An urgent radioactive substance health warning has been issued along a 1400km truck route from the Pilbara to a depot in the Perth suburb of Malaga.
Hazardous material experts are searching for the 8mm by 6mm solid capsule, which is believed to have fallen off the back of a truck after a bolt worked loose.
"We are starting to comb roads and other areas in the search zones, specifically Great Northern Highway in Perth's northeast," David Gill, a Department of Fire and Emergency Services superintendent, told reporters on Friday.
Searches at the mine site and a depot in Perth have failed to find the potentially dangerous capsule, which was last seen on January 10 at the mine.
Chief Health Officer Andrew Robertson said the small silver cylinder was a 19-gigabecquerel caesium 137 ceramic source commonly used in radiation gauges.
"That may not mean a lot to people but probably more concerning is that it does emit a reasonable amount of radiation," he said.
Dr Robertson said the unit emits about two millisieverts of radiation per hour, which is the equivalent of having 10 x-rays in an hour.
"Two millisieverts is also the amount of natural radiation we would receive in a year just by walking around," he said.
"This is a source we have to be very careful of ... It is quite a large radiation dose."
Members of the public have been warned not to touch the dangerous device and stay at least five metres away, and contact emergency services if they find it.
"It emits both beta and gamma rays, so if you have contact or close to you, you could either end up with skin damage, including skin burns ... and if you have it long near you it could cause acute radiation sickness," Dr Robertson said.

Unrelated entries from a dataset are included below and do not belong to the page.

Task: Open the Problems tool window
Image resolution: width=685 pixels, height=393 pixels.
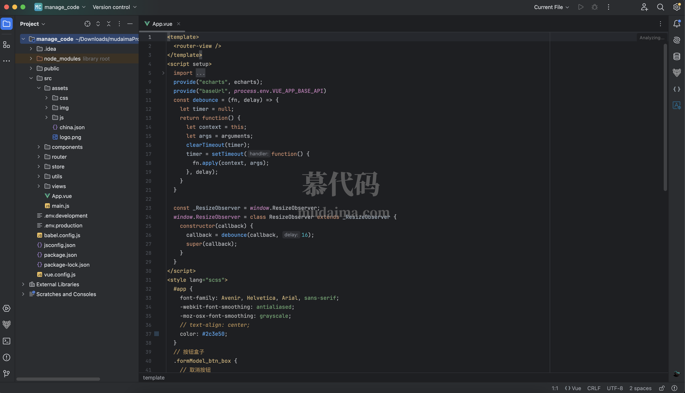Action: (x=6, y=357)
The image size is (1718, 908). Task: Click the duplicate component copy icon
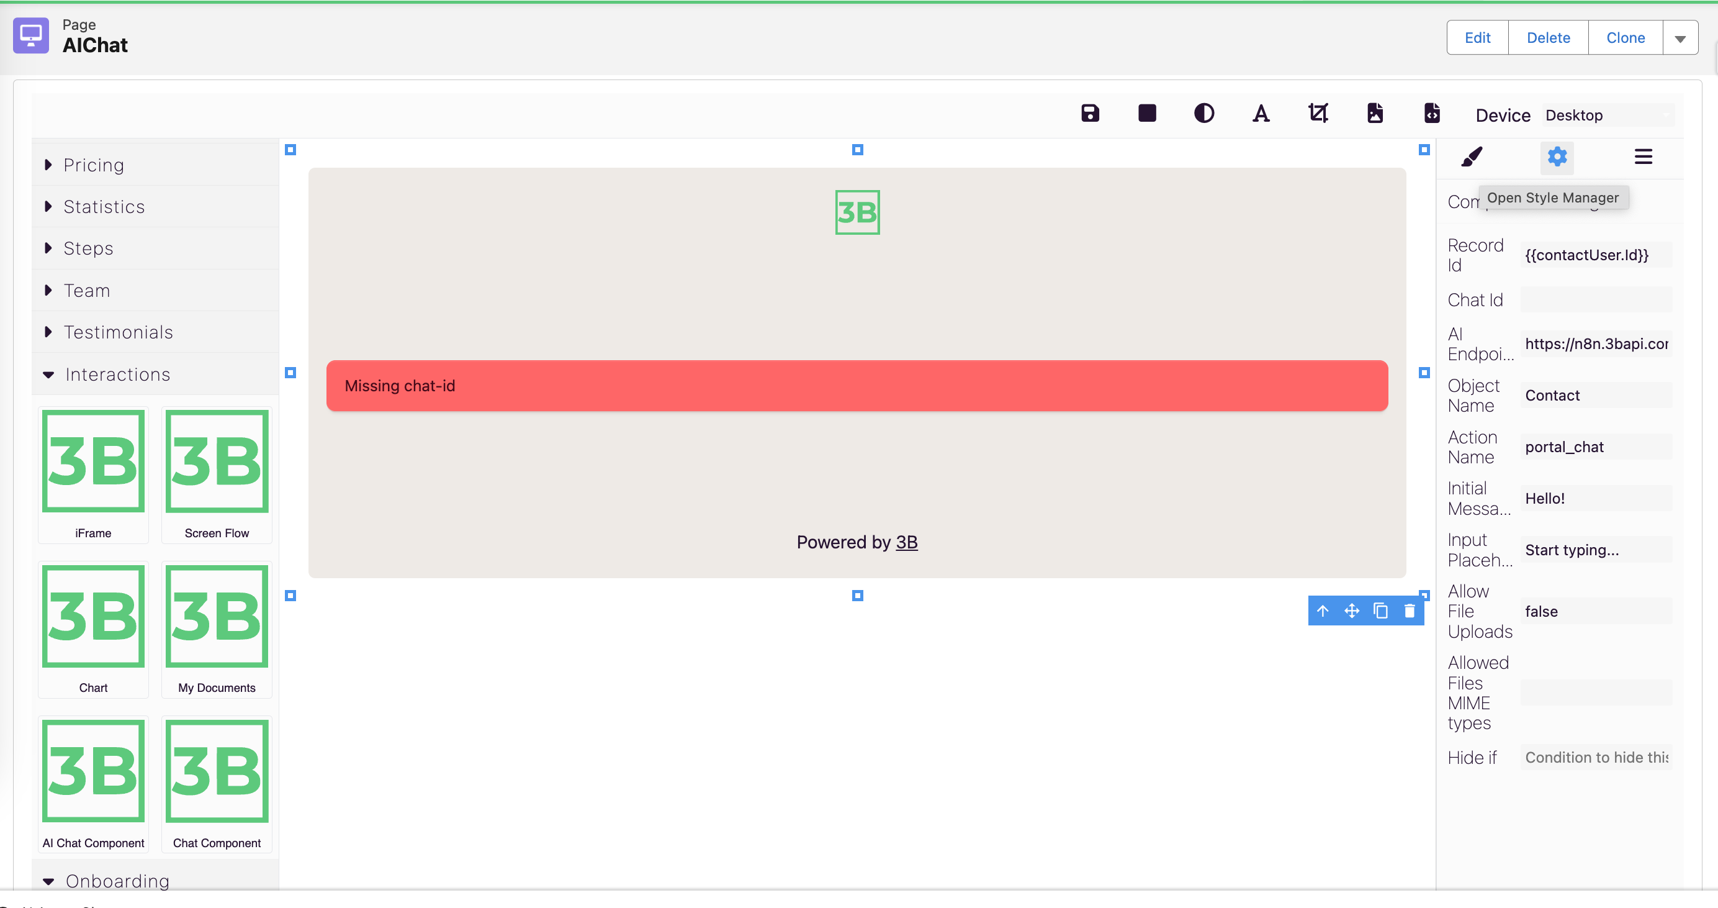1381,610
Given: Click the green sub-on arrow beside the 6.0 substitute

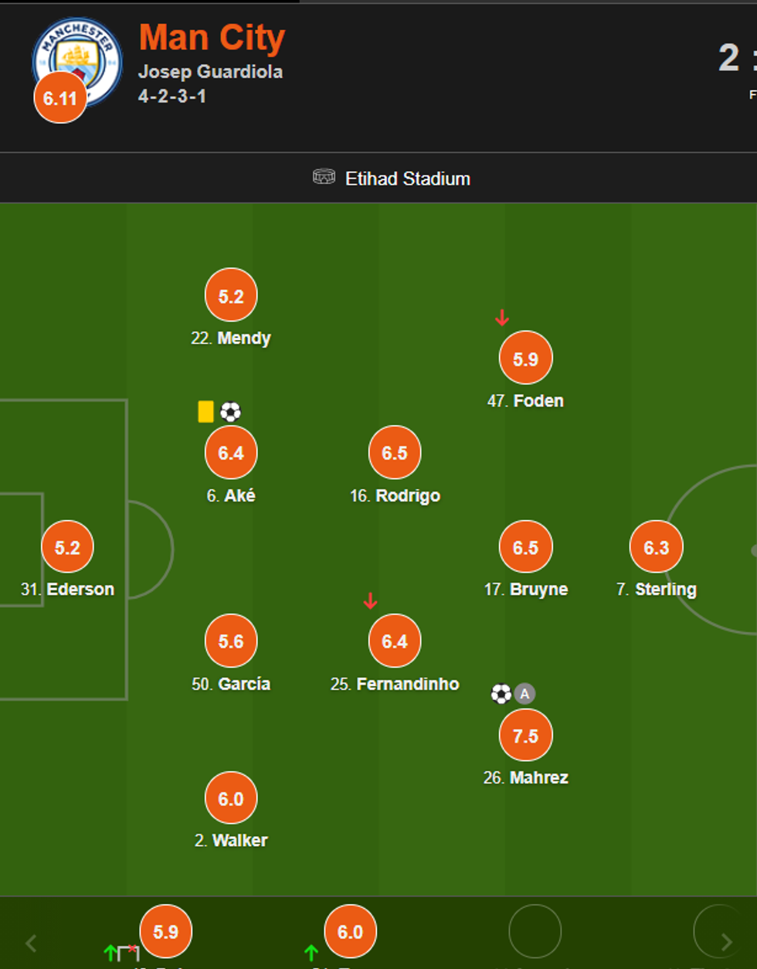Looking at the screenshot, I should tap(311, 953).
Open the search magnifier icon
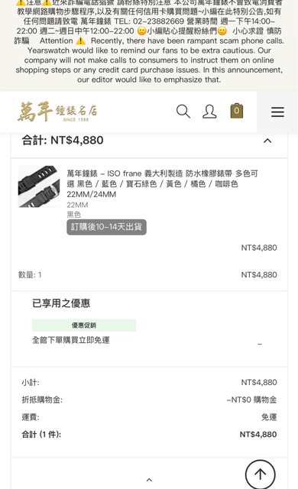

"Our concern is someone will pick it up, not knowing what it is, think this is something interesting (and) keep it ... not knowing what they are actually dealing with."
The capsule cannot be weaponised or broken to spread the radioactive material, however, it can cause cancer, Dr Robertson warned.
Authorities believe the container the capsule was in collapsed due to road vibrations and the unit fell through a bolt hole.
They're using radiation detectors to try and find the unit, with Dr Robertson saying the entire 1400km route may need to be surveyed.